What about meeting up with friends? Would that go in your positive or negative column?
How about answering a phone call?
These questions have been swirling around in my mind ever since my youngest daughter received the card game “Future Me Problems” as a Christmas gift. As the box for the Mattel Games product describes it, it’s “a game of avoiding responsibility with Sarah’s Scribbles,” a webcomic by Sarah Andersen that’s popular with a set much younger than me.
Here’s the gist of the game: Through a little bit of gameplay of picking up and giving away “activity cards,” you collect ones with real-life tasks on them. The goal is to accumulate as many points as you can, but some cards have positive numbers, and some have negative numbers.
Or, as the game describes it, “you want to get distractions and avoid responsibilities.”
The game ends when someone picks up the “Large, Important Task” card, labeled “The Actual Work You Are Avoiding.” That one’s worth minus-5.
My family’s enjoyed playing this game, trying to strategize how to pick up as many positive points as possible while giving away as many of the negative responsibilities as you can.
It’s also a good reminder that, if you kept score at home in your real life, we’d all have different scoring systems.
I can agree that tasks like grocery shopping (minus-2), making the bed (minus-1) and cleaning (minus-1) all subtract off my social happiness.
I can also agree to the benefits of reading a favorite book (plus-3), a new obsession (plus-3) and vibe to a favorite album (plus-2) are good ways to feel better about yourself.
Some of them left me scratching my head, though. Even as an introvert, I know the benefit of meeting up with friends. It’s a positive in my life, but it’s minus-2 in the game.
On the opposite end of the spectrum, the game rewards you two points for fighting with people online. It’s a necessary evil in my job, but I certainly don’t see it as a job perk. If I were assigning points, I’d give it minus-3, something the game only offers for answering a phone call.
So that goes back to the question about reading this column. In the game, would it be a positive or a negative?
I suppose it depends on how you look at it.

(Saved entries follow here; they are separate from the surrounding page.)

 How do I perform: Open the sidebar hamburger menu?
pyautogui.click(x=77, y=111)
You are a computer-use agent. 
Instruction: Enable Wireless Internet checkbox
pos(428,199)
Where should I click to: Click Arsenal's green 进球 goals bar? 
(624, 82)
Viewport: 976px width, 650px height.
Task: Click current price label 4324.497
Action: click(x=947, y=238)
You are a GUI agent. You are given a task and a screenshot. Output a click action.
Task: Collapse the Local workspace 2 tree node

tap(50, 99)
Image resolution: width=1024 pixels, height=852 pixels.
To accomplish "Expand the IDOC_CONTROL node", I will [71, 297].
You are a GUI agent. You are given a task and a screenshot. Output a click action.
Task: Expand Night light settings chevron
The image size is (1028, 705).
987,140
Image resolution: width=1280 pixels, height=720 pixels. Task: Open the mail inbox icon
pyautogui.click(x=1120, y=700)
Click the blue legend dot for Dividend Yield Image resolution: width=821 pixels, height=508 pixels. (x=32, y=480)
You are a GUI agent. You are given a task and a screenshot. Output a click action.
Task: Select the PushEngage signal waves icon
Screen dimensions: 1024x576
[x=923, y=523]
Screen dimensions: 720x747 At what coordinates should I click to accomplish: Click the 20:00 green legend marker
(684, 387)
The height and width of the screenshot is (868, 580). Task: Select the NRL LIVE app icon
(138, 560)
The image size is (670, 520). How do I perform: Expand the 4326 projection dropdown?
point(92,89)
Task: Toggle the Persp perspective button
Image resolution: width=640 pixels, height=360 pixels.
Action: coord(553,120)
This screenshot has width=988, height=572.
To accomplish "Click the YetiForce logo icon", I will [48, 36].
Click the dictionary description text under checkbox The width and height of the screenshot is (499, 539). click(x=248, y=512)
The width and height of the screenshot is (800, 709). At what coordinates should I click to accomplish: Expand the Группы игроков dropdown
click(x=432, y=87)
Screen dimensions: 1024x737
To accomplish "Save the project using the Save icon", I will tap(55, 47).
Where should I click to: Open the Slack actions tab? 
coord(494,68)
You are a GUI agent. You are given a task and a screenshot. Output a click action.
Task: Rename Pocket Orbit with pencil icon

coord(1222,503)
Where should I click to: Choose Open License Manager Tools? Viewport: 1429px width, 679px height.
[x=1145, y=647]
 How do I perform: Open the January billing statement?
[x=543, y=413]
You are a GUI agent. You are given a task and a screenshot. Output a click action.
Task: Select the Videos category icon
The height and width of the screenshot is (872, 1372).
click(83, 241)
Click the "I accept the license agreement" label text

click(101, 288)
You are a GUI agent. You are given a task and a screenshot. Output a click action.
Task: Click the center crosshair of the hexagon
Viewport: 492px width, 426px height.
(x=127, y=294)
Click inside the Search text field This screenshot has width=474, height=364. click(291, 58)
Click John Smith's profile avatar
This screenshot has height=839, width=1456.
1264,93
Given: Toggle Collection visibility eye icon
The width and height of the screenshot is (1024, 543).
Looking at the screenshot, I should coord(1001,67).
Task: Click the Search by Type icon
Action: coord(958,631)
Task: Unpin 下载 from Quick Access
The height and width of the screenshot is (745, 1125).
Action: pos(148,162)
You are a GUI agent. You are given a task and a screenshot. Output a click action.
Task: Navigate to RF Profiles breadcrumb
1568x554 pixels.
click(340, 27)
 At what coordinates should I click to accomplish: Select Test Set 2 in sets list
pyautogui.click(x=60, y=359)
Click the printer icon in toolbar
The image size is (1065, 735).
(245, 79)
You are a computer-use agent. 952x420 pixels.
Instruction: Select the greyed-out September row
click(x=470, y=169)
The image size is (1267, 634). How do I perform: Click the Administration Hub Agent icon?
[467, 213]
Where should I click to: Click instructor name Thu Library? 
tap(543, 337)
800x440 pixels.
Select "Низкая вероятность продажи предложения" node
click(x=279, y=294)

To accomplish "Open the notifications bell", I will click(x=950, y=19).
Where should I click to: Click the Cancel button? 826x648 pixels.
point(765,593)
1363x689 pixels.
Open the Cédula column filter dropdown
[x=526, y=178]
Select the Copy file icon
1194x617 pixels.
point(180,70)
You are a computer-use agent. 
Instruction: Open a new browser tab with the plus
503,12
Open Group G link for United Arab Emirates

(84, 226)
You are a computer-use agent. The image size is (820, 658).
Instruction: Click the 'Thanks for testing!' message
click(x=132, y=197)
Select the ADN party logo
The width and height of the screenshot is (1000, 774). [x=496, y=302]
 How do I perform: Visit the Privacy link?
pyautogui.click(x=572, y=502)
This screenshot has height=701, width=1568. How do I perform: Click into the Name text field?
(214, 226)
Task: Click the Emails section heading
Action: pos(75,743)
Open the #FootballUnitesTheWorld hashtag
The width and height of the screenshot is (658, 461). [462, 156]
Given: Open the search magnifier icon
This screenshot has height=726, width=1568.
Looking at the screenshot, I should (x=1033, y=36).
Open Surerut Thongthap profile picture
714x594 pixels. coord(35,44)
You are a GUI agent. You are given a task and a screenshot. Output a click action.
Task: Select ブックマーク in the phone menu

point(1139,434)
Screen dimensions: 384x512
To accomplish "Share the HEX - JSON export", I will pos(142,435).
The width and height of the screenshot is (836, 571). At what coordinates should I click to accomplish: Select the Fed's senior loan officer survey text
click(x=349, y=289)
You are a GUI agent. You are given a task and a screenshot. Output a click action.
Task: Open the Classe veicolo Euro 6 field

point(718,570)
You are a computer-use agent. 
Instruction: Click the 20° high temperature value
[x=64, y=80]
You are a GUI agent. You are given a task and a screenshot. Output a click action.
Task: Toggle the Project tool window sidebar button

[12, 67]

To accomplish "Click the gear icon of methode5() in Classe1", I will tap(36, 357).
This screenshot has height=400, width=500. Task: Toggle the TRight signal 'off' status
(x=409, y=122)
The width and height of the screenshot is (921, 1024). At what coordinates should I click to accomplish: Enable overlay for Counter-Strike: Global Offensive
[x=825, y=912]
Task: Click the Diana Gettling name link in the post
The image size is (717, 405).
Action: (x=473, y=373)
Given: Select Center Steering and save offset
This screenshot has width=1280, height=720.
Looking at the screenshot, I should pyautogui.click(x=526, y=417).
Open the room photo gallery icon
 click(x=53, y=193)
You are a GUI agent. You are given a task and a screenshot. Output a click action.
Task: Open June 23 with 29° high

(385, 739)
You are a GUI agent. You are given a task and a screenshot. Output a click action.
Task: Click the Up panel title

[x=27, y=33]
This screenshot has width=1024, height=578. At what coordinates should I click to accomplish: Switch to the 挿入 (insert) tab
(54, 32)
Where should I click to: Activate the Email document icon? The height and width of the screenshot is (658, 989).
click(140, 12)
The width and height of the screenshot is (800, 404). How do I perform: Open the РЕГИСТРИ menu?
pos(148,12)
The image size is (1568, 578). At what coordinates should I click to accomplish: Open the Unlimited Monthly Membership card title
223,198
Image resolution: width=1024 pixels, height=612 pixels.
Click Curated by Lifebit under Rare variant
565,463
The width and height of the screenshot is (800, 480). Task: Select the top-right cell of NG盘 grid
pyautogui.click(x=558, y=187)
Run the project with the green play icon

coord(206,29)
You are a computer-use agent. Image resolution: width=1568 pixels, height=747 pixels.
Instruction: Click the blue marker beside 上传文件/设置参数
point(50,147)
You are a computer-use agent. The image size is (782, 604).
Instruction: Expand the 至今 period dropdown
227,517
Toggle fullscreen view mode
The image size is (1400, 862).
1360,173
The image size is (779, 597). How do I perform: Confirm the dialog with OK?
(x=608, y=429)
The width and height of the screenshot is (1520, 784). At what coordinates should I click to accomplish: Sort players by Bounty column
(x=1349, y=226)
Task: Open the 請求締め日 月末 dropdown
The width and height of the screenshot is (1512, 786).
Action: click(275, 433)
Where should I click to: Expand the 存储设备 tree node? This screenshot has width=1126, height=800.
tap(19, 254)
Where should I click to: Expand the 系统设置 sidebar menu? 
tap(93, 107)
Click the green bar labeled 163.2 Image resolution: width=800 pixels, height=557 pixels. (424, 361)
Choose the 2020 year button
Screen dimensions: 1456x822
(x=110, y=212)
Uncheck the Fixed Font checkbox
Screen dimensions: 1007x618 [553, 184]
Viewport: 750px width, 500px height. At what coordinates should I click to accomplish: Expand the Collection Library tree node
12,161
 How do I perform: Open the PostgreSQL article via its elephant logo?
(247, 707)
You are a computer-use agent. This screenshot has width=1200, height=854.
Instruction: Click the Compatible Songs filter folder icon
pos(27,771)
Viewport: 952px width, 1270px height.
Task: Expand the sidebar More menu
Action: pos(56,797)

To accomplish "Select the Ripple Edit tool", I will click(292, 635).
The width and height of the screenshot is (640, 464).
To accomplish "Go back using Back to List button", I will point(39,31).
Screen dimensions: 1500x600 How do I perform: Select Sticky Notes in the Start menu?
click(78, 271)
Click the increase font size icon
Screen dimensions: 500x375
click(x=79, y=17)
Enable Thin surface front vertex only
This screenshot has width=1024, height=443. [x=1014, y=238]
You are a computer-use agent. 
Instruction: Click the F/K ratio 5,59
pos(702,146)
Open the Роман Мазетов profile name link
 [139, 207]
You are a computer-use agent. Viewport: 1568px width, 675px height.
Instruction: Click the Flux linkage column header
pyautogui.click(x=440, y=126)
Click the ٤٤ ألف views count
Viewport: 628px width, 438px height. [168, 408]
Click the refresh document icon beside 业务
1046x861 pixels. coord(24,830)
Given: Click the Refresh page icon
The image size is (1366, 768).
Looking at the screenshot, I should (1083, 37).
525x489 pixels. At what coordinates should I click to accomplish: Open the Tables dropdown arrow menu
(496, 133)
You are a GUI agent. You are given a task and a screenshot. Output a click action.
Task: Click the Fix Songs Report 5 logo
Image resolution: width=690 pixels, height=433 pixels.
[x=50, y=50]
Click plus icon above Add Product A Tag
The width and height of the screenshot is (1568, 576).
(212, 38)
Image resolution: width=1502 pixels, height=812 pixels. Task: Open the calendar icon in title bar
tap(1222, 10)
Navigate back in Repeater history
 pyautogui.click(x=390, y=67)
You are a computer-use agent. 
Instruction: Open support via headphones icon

If you consider it part of checking the news, congratulations. The game rewards you a point for that. If you consider this your social engagement with a local newspaper editor, well, that will cost you two points.
As for me and my family, we’re not taking the game’s scoring too seriously. If we did, I’d draw up a card of my own that says playing together as a family is worth a positive 25 points. We all win when we spend our free time together.